• ASSIGNED TASK:
The entries below contain a stretch that opens with the line containing "Miljöpolicy (42, 2234)" and closes with the line containing "Bezorgservice (233, 999)"; set down that stretch exactly, both ends included, and nothing else.

• DATASET CONTENT:
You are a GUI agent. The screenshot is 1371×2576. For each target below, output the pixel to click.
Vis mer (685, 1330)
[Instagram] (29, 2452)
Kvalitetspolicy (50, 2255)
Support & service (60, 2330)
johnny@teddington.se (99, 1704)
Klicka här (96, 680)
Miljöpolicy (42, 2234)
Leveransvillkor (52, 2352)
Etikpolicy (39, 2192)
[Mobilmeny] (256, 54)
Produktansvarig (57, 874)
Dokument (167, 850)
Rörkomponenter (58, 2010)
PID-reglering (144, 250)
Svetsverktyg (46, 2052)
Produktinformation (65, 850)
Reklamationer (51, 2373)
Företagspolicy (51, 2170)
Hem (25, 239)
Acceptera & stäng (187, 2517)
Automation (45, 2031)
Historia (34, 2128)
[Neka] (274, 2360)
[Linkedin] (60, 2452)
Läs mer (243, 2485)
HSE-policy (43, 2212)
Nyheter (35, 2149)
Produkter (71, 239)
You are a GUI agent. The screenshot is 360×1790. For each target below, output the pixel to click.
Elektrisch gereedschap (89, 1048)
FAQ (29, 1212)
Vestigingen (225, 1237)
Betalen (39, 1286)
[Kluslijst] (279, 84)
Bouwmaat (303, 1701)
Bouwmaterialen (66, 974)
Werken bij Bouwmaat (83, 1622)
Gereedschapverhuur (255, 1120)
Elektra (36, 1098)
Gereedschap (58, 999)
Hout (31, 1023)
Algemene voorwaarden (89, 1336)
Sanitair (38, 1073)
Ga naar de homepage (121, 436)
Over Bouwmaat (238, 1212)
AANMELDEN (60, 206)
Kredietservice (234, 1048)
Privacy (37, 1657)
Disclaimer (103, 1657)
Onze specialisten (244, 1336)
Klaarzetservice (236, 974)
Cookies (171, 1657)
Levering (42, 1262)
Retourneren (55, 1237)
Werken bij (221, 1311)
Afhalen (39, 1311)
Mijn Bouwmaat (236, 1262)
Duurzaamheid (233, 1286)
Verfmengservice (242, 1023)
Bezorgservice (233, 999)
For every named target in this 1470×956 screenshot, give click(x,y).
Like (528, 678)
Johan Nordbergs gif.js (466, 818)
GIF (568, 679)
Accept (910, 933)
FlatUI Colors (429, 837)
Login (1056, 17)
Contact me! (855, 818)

• RESPONSE TO THIS TASK:
Miljöpolicy (42, 2234)
Leveransvillkor (52, 2352)
Etikpolicy (39, 2192)
[Mobilmeny] (256, 54)
Produktansvarig (57, 874)
Dokument (167, 850)
Rörkomponenter (58, 2010)
PID-reglering (144, 250)
Svetsverktyg (46, 2052)
Produktinformation (65, 850)
Reklamationer (51, 2373)
Företagspolicy (51, 2170)
Hem (25, 239)
Acceptera & stäng (187, 2517)
Automation (45, 2031)
Historia (34, 2128)
[Neka] (274, 2360)
[Linkedin] (60, 2452)
Läs mer (243, 2485)
HSE-policy (43, 2212)
Nyheter (35, 2149)
Produkter (71, 239)
You are a GUI agent. The screenshot is 360×1790. For each target below, output the pixel to click.
Elektrisch gereedschap (89, 1048)
FAQ (29, 1212)
Vestigingen (225, 1237)
Betalen (39, 1286)
[Kluslijst] (279, 84)
Bouwmaat (303, 1701)
Bouwmaterialen (66, 974)
Werken bij Bouwmaat (83, 1622)
Gereedschapverhuur (255, 1120)
Elektra (36, 1098)
Gereedschap (58, 999)
Hout (31, 1023)
Algemene voorwaarden (89, 1336)
Sanitair (38, 1073)
Ga naar de homepage (121, 436)
Over Bouwmaat (238, 1212)
AANMELDEN (60, 206)
Kredietservice (234, 1048)
Privacy (37, 1657)
Disclaimer (103, 1657)
Onze specialisten (244, 1336)
Klaarzetservice (236, 974)
Cookies (171, 1657)
Levering (42, 1262)
Retourneren (55, 1237)
Werken bij (221, 1311)
Afhalen (39, 1311)
Mijn Bouwmaat (236, 1262)
Duurzaamheid (233, 1286)
Verfmengservice (242, 1023)
Bezorgservice (233, 999)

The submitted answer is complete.